マケドニアのアレクサンドロス大王。わずか10年間で、西は地中海世界から東はインダス川に至る広大な地域を版図に収めた不世出の英雄は、征服地の70余か所に、「アレクサンドリア(”アレクサンドロスの都市”の意)」という同名の植民都市を建設した。
イッソス湾のアレクサンドリア(トルコのイスケンデルン付近)、アラコシアのアレクサンドリア(アフガニスタンのカンダハル付近)、アレイアのアレクサンドリア(同ヘラート)、エスカテのアレクサンドリア(タジキスタンのホジェンド)……などがそれだ。

その第1号都市はエジプトに建設された。
大王はペルシア、アナトリア、シリアを戡定(かんてい)し、エジプトも征服した直後、首都メンフィスからナイル川を下り、河口の三角州地帯を自ら詳しく調査。三角州の西端近く、北にファロス島を控え、南にマレオティス湖をたたえた漁村ラコティスに、アレクサンドリアという名の新都市を築くように命じたのだった。
新都市の基本設計は大王自身の手によって行われ、紀元前331年1月に建設がはじめられた。総責任者はロードス島の建築家ディノクラテスである。
大王自身はその後、さらに東方遠征をつづけるべくエジプトを離れ、アレクサンドリアに戻ることなく、紀元前323年6月10日に33歳で亡くなった。
都市建設はしかし中止されることなく、エジプトの王位に就いた後継将軍のプトレマイオス1世ソテルによって続行され、プトレマイオス2世フィラデルフォスの治世にほぼ完成した。
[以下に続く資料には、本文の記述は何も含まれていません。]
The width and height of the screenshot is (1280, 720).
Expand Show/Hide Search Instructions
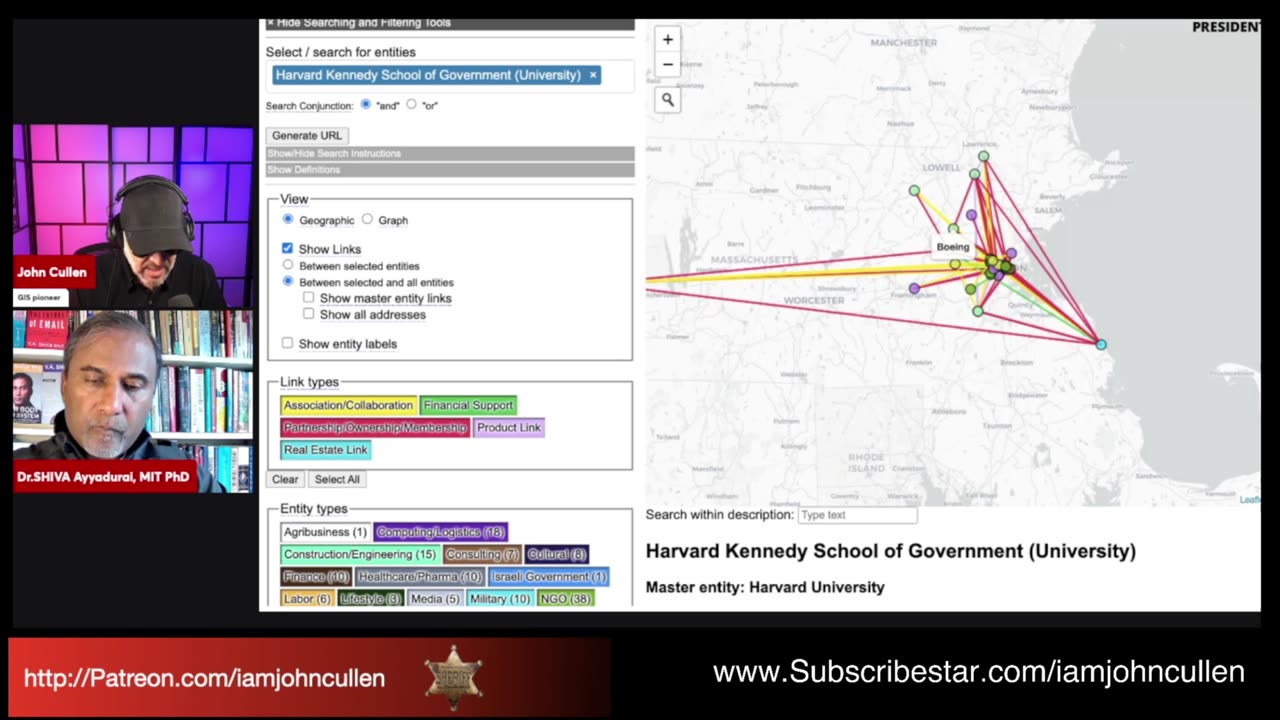pos(334,153)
今はエジプト第2の都市として知られるこの計画都市は、他の同名都市のほとんどが消滅したあともプトレマイオス朝の首都として、というよりは古代世界の商業、工業、科学、芸術などあらゆる分野の中心地として繁栄をほしいままにし、盛時の人口は100万を数えた。
市街地は東西約5.5キロ、南北約1.5キロ。東西および南北に貫通する幅員60メートルの2本の幹線道路と、それと平行する道路網によって、市街は碁盤の目のように整然と区画されていた。
沖合に浮かぶファロス島と市街は「ヘプタスタディオン」と呼ばれる長さ約1.3キロの大突堤で結ばれ、島の東端地域には160メートルの高さを誇る大灯台が聳立(しょうりつ)していた。古代世界の七不思議のひとつに数えられる「アレクサンドリアの大灯台」である。
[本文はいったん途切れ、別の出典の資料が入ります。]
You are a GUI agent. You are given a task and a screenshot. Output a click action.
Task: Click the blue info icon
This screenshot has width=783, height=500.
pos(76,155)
都市の中心部は「ブルケイオン地区」と称された。王室およびギリシア人の居住区域であり、王宮以下、アレクサンドロス廟、各種神殿、行政府の庁舎、大劇場、商品取引所など広壮な建築物が並んでいた。

アレクサンドリアは古代世界の”叡智のセンター”でもあり、その中核をなしたのは、同じブルケイオン地区に設けられた「ムセイオン(Museion)」と「アレクサンドリア図書館」だった。
ムセイオンとはミューズ=ギリシア神話における芸術と科学の9人の女神の神殿の意で、博物館(Museum)の語源になっている。
王立のアレクサンドリア図書館は、世界中の文献の収集を目的に建設された古代最大にして最高の図書館で、蔵書数はじつに70万巻にのぼった。全ヨーロッパの蔵書数がこれに匹敵する量に達したのは、1500年後に活版印刷が発明されてからというから、驚くべき数字というほかはない。

蔵書にはホメロスやヘシオドスの完全版、アイスキュロスやソフォクレスの全戯曲など多くの作家や思想家の著作、学術書などがあったとされるが、実態は明確ではなく、収集方法に関していくつかの逸話が伝えられているだけだ。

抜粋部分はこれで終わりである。